Çoğu tüketicinin farkında olmadığı bir durum, Ankara 11. Tüketici Mahkemesi’nde açılan bir dava ile gün yüzüne çıktı. Dava dosyasına göre O. E. isimli vatandaş, 30 Kasım 2012 tarihinde özel bir bankadan 67 bin 500 TL tutarında konut kredisi kullandı. Vatandaş, kredi kullanırken kendisine hayat sigortası yapıldı ve sigorta nedeniyle 699 TL’lik bedel alındı. O. E. kredi taksitlerini 5 yıla yakın aksatmadan ödedi. Ancak E. 2017’de hayatını kaybetti. Çocukları, babalarının ölümünden sonra da 2020 yılına kadar kredi taksitlerini ödemeyi sürdürdü.
ÖDEMELERİ İADE EDİN
Bu süreçte, O.E.’nin çocukları, yaptığı araştırma sonucunda, babalarının kredi çekerken kendisine hayat sigortası yaptırdığını gördü. Bankaya başvuru yaparak, kalan kredi borcundan sorumlu olmadıklarını, babalarının ölümünden sonra yapılan kredi ödemelerinin de iadesini talep etti.

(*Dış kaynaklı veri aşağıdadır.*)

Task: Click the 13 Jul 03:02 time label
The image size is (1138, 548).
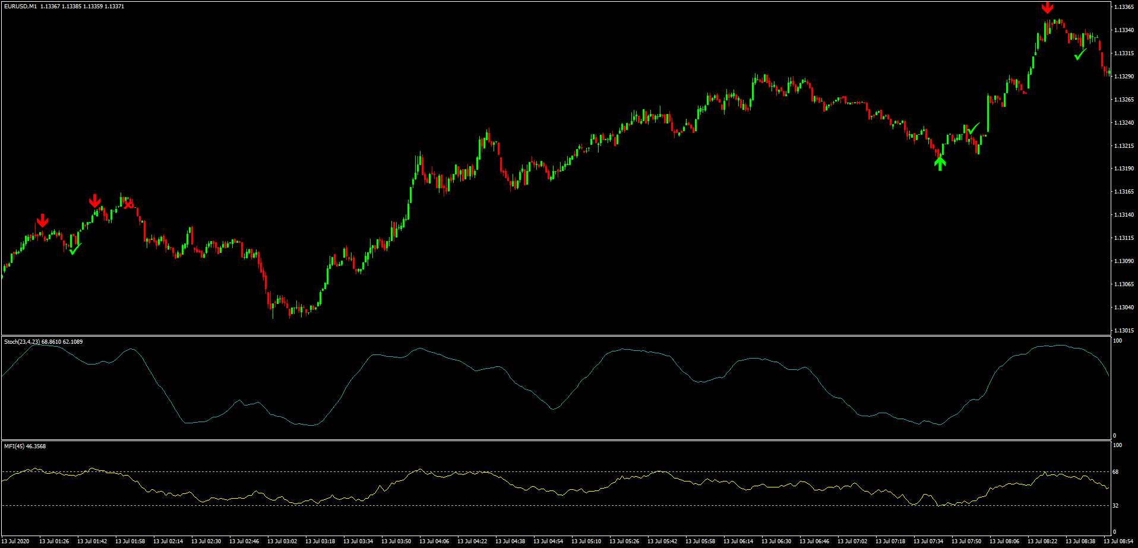Action: pos(282,541)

Bankadan gelen olumsuz yanıt üzerine O. E.’nin mirasçıları, avukatları Fırat Bilici aracılığıyla Ankara 11. Tüketici Mahkemesi’ne dava açarak, “murisinin davalı bankadan kullanmış olduğu krediden kaynaklı ödenmeyen taksitler için borçlu olunmadığının tespiti ve davacılar tarafından murisin vefatından sonra, ödenen taksitlerin tahsilini” talep etti.
İYİ NİYETLİ DEĞİLLER
Banka, mahkemeye gönderdiği savunmasında “müteveffanın hayat sigortası yapılmamasına ilişkin yazılı talimatının bulunduğunu, müteveffanın imzalamış olduğu sözleşme uyarınca hayat sigortasının zorunlu olmadığını, kredi sözleşmesi uyarınca hayat sigortası yaptırmanın müşterinin tercihinde olduğunu, müteveffanın vefat tarihinden 3 yıl sonra davanın ikame edilmesinin iyi niyetli olmadığını” iddia ederek davanın reddini talep etti.
SORUMLULUK BANKANIN
Davaya bakan mahkeme, dosyada bir bilirkişi heyeti görevlendirdi. Bilirkişilerce hazırlanan raporda “Kredili Hayat Sigortası’nın yıllık olarak yenilenmesi hususunda sorumluluğun davalı bankaya ait olduğunu” tespitinde bulundu. Mahkeme de 19 Ekim 2021 tarihinde davanın kabulüne karar vererek, O. E.’nin çocuklarının dava tarihine kadar ödedikleri kredi taksitlerin bankadan alınmasına, konut kredisinden kalan bakiye borçtan dolayı borçlu olmadıklarının tespitine karar verdi. Geçen hafta taraflara tebliğ edilen gerekçeli kararda, şu değerlendirme yapıldı: “Krediye ilişkin belgelere bakıldığında, hayat sigortası yapıldığı ve yıllık olarak yenileneceğinin belirtildiği, müteveffanın çektiği kredi bedeli içinden 699,65 TL hayat sigortası prim bedeli tahsilatı yapıldığı, müteveffanın vefatına kadar, 5 yıllık süre zarfında yenileme dilekçesi vermemiş ise de dosyada bulunan imzalı belgeden hayat sigortası yapılması halinde herhangi bir yazılı beyana gerek kalmaksızın davalı banka tarafından kendiliğinden yenileme yapılacağı taraflarca kabul edildiği görülmüştür.
VATANDAŞA BİLDİRSEYDİN
Bu durumda, davalı bankanın ilk yıl yapılan sonrasında yapılmayan hayat sigortasının yenilenmesine ilişkin bildirim yapma yükümlülüğünün bankada olduğu ve bu yükümlülüğü yerine getirmediği gibi bildirim yapıldığına ilişkin bir iddiası da olmadığı, bu nedenle davanın kabulü ile davacılar tarafından dava tarihine kadar ödenen taksitlerin dava ve ıslah tarihleri dikkate alınarak dava konusu alacak ticari işletmesi ile ilgili olduğundan avans faizi ile tahsiline ve dava tarihine kadar ödenen taksitlerin avans faizinin davalıdan tahsiline ayrıca konut kredisinden kalan bakiye borçtan dolayı borçlu olmadıklarının tespitine karar verilmiştir.”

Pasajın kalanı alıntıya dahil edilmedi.